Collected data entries

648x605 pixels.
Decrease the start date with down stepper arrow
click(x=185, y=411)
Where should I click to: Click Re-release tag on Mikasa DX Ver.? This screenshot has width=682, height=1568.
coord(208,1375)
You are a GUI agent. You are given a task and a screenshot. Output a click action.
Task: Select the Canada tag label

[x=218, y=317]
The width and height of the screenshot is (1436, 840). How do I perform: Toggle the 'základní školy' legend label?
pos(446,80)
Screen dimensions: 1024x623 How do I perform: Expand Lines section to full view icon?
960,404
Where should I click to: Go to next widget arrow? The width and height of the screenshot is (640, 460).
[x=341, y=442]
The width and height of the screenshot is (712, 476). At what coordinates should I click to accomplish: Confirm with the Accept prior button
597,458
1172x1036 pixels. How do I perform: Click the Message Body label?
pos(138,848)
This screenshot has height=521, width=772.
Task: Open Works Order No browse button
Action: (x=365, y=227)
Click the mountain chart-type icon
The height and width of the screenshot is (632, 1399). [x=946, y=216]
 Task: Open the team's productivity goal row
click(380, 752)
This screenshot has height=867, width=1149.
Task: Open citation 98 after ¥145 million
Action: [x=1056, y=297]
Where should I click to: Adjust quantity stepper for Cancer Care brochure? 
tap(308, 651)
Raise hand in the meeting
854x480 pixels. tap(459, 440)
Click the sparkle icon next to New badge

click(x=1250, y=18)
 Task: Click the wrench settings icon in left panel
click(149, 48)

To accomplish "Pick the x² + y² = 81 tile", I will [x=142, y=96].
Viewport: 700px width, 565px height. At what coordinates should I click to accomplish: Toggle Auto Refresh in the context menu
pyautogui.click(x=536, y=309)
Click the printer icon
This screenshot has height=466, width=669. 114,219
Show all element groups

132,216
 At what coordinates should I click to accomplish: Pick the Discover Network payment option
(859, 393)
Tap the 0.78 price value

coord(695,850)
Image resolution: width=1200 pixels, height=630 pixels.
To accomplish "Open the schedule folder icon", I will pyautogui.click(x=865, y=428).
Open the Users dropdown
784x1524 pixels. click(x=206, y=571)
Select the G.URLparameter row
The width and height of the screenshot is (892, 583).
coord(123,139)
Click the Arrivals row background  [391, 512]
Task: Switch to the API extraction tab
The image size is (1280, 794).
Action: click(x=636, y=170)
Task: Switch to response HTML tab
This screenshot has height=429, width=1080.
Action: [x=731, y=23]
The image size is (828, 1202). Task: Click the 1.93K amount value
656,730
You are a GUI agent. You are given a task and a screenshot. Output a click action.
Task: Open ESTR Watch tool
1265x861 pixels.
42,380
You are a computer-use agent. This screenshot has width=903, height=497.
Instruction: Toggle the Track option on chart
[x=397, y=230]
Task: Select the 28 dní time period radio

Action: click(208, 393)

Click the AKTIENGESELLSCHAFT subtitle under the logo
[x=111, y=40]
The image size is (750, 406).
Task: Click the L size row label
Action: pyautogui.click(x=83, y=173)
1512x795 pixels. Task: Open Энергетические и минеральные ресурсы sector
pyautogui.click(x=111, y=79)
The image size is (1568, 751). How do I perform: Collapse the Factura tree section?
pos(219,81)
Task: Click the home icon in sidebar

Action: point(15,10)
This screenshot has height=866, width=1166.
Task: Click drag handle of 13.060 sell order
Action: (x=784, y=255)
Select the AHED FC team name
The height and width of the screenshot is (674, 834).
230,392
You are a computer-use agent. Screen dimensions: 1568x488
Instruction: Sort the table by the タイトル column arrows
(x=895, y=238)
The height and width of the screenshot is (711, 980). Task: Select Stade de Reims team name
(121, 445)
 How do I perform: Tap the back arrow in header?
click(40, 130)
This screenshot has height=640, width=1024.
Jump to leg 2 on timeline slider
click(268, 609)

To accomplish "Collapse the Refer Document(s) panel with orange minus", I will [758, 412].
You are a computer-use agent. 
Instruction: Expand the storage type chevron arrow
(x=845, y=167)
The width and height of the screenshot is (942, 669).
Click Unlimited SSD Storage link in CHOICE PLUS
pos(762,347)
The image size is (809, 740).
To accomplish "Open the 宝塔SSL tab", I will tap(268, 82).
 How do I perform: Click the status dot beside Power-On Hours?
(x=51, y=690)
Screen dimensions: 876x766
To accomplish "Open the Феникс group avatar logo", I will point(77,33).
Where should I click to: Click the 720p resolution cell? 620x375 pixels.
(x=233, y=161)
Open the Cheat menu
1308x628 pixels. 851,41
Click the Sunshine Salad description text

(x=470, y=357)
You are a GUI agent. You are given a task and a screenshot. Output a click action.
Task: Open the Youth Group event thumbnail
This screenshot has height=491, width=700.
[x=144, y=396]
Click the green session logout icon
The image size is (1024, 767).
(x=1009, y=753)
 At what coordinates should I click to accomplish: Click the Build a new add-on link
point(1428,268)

WHAT YOU ARE ASKED TO DO
All of the entries above should be transcribed exactly, line for line.

RESPONSE TO THIS EXERCISE
648x605 pixels.
Decrease the start date with down stepper arrow
click(x=185, y=411)
Where should I click to: Click Re-release tag on Mikasa DX Ver.? This screenshot has width=682, height=1568.
coord(208,1375)
You are a GUI agent. You are given a task and a screenshot. Output a click action.
Task: Select the Canada tag label

[x=218, y=317]
The width and height of the screenshot is (1436, 840). How do I perform: Toggle the 'základní školy' legend label?
pos(446,80)
Screen dimensions: 1024x623 How do I perform: Expand Lines section to full view icon?
960,404
Where should I click to: Go to next widget arrow? The width and height of the screenshot is (640, 460).
[x=341, y=442]
The width and height of the screenshot is (712, 476). At what coordinates should I click to accomplish: Confirm with the Accept prior button
597,458
1172x1036 pixels. How do I perform: Click the Message Body label?
pos(138,848)
This screenshot has height=521, width=772.
Task: Open Works Order No browse button
Action: (x=365, y=227)
Click the mountain chart-type icon
The height and width of the screenshot is (632, 1399). [x=946, y=216]
 Task: Open the team's productivity goal row
click(380, 752)
This screenshot has height=867, width=1149.
Task: Open citation 98 after ¥145 million
Action: [x=1056, y=297]
Where should I click to: Adjust quantity stepper for Cancer Care brochure? 
tap(308, 651)
Raise hand in the meeting
854x480 pixels. tap(459, 440)
Click the sparkle icon next to New badge

click(x=1250, y=18)
 Task: Click the wrench settings icon in left panel
click(149, 48)

To accomplish "Pick the x² + y² = 81 tile", I will [x=142, y=96].
Viewport: 700px width, 565px height. At what coordinates should I click to accomplish: Toggle Auto Refresh in the context menu
pyautogui.click(x=536, y=309)
Click the printer icon
This screenshot has height=466, width=669. 114,219
Show all element groups

132,216
 At what coordinates should I click to accomplish: Pick the Discover Network payment option
(859, 393)
Tap the 0.78 price value

coord(695,850)
Image resolution: width=1200 pixels, height=630 pixels.
To accomplish "Open the schedule folder icon", I will pyautogui.click(x=865, y=428).
Open the Users dropdown
784x1524 pixels. click(x=206, y=571)
Select the G.URLparameter row
The width and height of the screenshot is (892, 583).
coord(123,139)
Click the Arrivals row background  [391, 512]
Task: Switch to the API extraction tab
The image size is (1280, 794).
Action: click(x=636, y=170)
Task: Switch to response HTML tab
This screenshot has height=429, width=1080.
Action: [x=731, y=23]
The image size is (828, 1202). Task: Click the 1.93K amount value
656,730
You are a GUI agent. You are given a task and a screenshot. Output a click action.
Task: Open ESTR Watch tool
1265x861 pixels.
42,380
You are a computer-use agent. This screenshot has width=903, height=497.
Instruction: Toggle the Track option on chart
[x=397, y=230]
Task: Select the 28 dní time period radio

Action: click(208, 393)

Click the AKTIENGESELLSCHAFT subtitle under the logo
[x=111, y=40]
The image size is (750, 406).
Task: Click the L size row label
Action: pyautogui.click(x=83, y=173)
1512x795 pixels. Task: Open Энергетические и минеральные ресурсы sector
pyautogui.click(x=111, y=79)
The image size is (1568, 751). How do I perform: Collapse the Factura tree section?
pos(219,81)
Task: Click the home icon in sidebar

Action: point(15,10)
This screenshot has height=866, width=1166.
Task: Click drag handle of 13.060 sell order
Action: (x=784, y=255)
Select the AHED FC team name
The height and width of the screenshot is (674, 834).
230,392
You are a computer-use agent. Screen dimensions: 1568x488
Instruction: Sort the table by the タイトル column arrows
(x=895, y=238)
The height and width of the screenshot is (711, 980). Task: Select Stade de Reims team name
(121, 445)
 How do I perform: Tap the back arrow in header?
click(40, 130)
This screenshot has height=640, width=1024.
Jump to leg 2 on timeline slider
click(268, 609)

To accomplish "Collapse the Refer Document(s) panel with orange minus", I will [758, 412].
You are a computer-use agent. 
Instruction: Expand the storage type chevron arrow
(x=845, y=167)
The width and height of the screenshot is (942, 669).
Click Unlimited SSD Storage link in CHOICE PLUS
pos(762,347)
The image size is (809, 740).
To accomplish "Open the 宝塔SSL tab", I will tap(268, 82).
 How do I perform: Click the status dot beside Power-On Hours?
(x=51, y=690)
Screen dimensions: 876x766
To accomplish "Open the Феникс group avatar logo", I will point(77,33).
Where should I click to: Click the 720p resolution cell? 620x375 pixels.
(x=233, y=161)
Open the Cheat menu
1308x628 pixels. 851,41
Click the Sunshine Salad description text

(x=470, y=357)
You are a GUI agent. You are given a task and a screenshot. Output a click action.
Task: Open the Youth Group event thumbnail
This screenshot has height=491, width=700.
[x=144, y=396]
Click the green session logout icon
The image size is (1024, 767).
(x=1009, y=753)
 At what coordinates should I click to accomplish: Click the Build a new add-on link
point(1428,268)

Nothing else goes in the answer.